GRASS GIS - R: Learning R statistical data language

Short Introduction to Geostatistical and Spatial Data Analysis with GRASS and R statistical data language

[Table of contents]
DRAFT Document!

Distribution tests

Incomplete paragraph!
To check values stored in a vector x for normal distribution, Quantile-Quantile (Q-Q) plots can be used. In our example x should be normal distributed as it was generated by rnorm. First we display the distribution of x in a Q-Q plot:

qqnorm(dataset$x)

As the graph is close to the 45° line, is shows normal distribution. As we have generated our variables by rnorm() this was expected. Plot a line which passes through the first and third quartiles:

qqline(dataset$x)

Now we throw away our normally distributed dataframe and use "build-in" demo data for further analysis:

rm(dataset, dataset.new)

5. Working with elevation data (DEM)

[If starting a new session from here, load the MASS library (see above).]

There is a nice volcano elevation model (from the description: "Maunga Whau (Mt Eden) is one of about 50 volcanos in the Auckland volcanic field. This data set gives topographic information for Maunga Whau on a 10m by 10m grid"). We just load it:

data(volcano)

To find out about the structure of this dataset (should be a grid, means a matrix):

str(volcano)

"Filled contours" looks nice with terrain color table:

filled.contour(volcano, col=terrain.colors(30))

Note: You can only display surfaces, if you actually have a surface. The "volcano" dataset is such a data matrix, but the "topo" dataset consists of irregularly distributed elevation points (which need to be interpolated).

A method to analyse the DEM quality is to use the ECDF (empirical cumulative distribution function):

library(stats)
plot(ecdf(volcano))
plot(ecdf(volcano), verticals=T, do.points=F)

The ecdf function is enveloped by the plot command. The ECDF is also known as hypsometric integral.

We can see that steps in the curve are visible. They indicate interpolation artefacts.

Another function to analyse DEM quality is the density function (smoothed histogram). The function "density" computes kernel density estimates with the given kernel (default: gaussian) and bandwidth. If the DEM was interpolated from contour lines, we can probably see a local over-representation of the contours comparing to the interpolated values (depending on interpolation method). See Jacoby, W.G. (1997) "Statistical graphics for univariate and bivariate data" [p. 23 ff., SAGE publisher] for details:

plot(density(volcano, bw=2))
lines(density(volcano, bw=4), col="green")
lines(density(volcano, bw=8), col="red")
lines(density(volcano, bw=12), col="cyan")

Let's add a legend:

legend(locator(), legend=c("bw=2", "bw=4", "bw=8", "bw=12"),
col=c("black", "green", "red", "cyan"), lty=1)

You will have to use the mouse to position the legend (click button 2).

What is the purpose of density plots?
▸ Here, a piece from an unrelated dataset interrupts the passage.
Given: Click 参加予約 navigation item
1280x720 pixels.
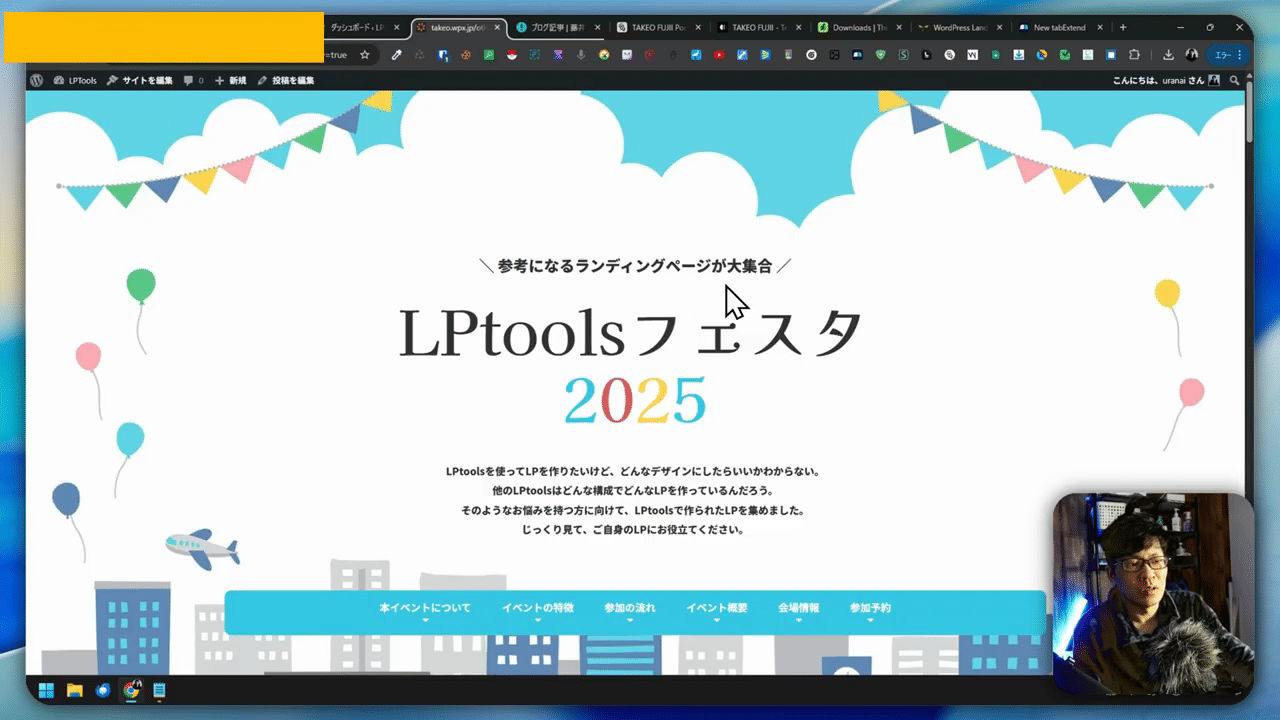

Here the elevation is plotted at different bandwidths (used in kernel density estimation). The black line represents 2m bandwidth, green is 4m bandwidth, black 8m bandwidth for the gaussian kernel. It can be seen that from 4m bandwidth onwards the interpolation artifacts are less intrusive. In conclusion this would require a smoothing of the elevation model using a 8x8 matrix (for example in a GIS or directly in R). There are no general rules to find the optinal bandwidth (according to Jacoby 1997).

--
Sidenote:
#incomplete
Now we try some smoothing of the volcano DEM. To smooth the elevation values, we need to convert the data structure from the elevation matrix into a data vector:

zvector <- as.vector(volcano)
str(zvector)

The smooth algorithm expects the value number, which we can generate using the sequence function (from 1 to max value number with stepsize 1):

valuenumber <- seq(1,5307,1)

To smooth the elevation values we will use the kde2d function of the GRASS/R interface (see related text below).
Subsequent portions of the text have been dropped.